Most of the chairs created by Western designers are white and made using practical materials such as polyethylene that are appropriate for both indoor and outdoor use.
Some all-white plastic sofas and chairs, such as “Plie Sofa and Chair” by Italian designer Roberto Palomba and Ludovica, are made for an outdoor setting, but placed on the design promenade to serve as a rest spot for exhibition goers. The mountain-inspired bench “Bd Love Bench” by British designer Ross Lovegrove accommodates up to 10 people.
The chairs made by Asian designers are notable for their natural materials and the design inspiration they draw from their countries. “Tea Ceremony Chair” by Japanese designer Hiroki Takada resembles the traditional tea whisk used in Japanese tea ceremonies. When a person sits on it, the bamboo sticks that surround the chair create a feeling of comfort and relaxation, like sitting in a bamboo forest.

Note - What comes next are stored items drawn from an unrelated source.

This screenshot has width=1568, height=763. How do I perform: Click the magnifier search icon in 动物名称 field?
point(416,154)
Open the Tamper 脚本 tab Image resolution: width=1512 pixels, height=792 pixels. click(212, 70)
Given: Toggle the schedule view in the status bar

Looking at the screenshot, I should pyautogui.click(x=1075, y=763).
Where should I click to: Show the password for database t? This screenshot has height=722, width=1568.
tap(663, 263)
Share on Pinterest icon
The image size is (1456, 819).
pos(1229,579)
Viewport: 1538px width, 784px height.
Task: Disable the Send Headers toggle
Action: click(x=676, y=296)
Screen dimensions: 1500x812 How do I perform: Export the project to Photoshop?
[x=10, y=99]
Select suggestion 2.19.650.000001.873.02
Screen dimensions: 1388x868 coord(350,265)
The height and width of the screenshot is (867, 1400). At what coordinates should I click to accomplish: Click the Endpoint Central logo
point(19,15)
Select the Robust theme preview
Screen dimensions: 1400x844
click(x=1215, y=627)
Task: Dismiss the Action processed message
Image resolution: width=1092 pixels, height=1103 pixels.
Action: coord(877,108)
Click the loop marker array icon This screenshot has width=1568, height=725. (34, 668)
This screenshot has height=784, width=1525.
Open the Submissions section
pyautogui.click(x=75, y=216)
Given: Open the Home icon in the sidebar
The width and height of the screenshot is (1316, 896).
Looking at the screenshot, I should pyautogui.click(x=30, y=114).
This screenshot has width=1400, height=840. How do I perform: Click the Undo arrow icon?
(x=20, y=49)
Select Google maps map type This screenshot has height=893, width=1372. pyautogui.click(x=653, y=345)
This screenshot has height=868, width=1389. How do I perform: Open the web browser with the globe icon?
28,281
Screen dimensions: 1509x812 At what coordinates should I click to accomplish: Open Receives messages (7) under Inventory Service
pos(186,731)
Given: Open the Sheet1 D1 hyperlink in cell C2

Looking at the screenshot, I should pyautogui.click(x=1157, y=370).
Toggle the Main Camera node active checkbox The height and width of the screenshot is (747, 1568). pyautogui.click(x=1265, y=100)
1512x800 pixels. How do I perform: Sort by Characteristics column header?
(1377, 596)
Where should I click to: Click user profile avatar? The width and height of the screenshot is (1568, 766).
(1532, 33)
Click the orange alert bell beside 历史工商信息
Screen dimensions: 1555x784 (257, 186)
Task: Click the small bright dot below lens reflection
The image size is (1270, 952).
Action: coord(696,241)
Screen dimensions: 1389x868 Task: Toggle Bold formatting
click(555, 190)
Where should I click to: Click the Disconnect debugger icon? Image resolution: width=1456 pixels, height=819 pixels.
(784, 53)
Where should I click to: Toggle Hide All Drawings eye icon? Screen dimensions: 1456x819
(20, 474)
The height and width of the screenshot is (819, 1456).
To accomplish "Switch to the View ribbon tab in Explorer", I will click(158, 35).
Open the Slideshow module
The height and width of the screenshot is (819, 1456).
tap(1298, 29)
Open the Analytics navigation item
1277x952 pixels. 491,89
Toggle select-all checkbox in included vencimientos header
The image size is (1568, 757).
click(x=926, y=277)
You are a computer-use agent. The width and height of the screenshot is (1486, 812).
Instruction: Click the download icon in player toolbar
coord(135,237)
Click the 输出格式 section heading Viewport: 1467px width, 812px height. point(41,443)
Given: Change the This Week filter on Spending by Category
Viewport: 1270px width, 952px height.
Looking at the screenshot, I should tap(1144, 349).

The capsule-like “Genie Havana Chair” by Filipino designer Tony Gonzales offers comfort and privacy in the public passageway. As it can accommodate up to two people, who must crawl inside, it’s often occupied by lovers in the evening.
“Sometimes they turn the chair to face the wall for privacy,” said Yoon Byung-soo, director of Oriental furniture at the DDP, during a press tour.
Korean designer Kim Jeong-seob used an unprecedented mix of cement and the traditional sanggam technique of inlaying an image, usually used for Goryeo celadon, in creating black-and-white stools. The stool patterns inspired by Korean traditional landscape painting create the right mood for the Kangsong Art Museum exhibition of Korean artifacts and paintings.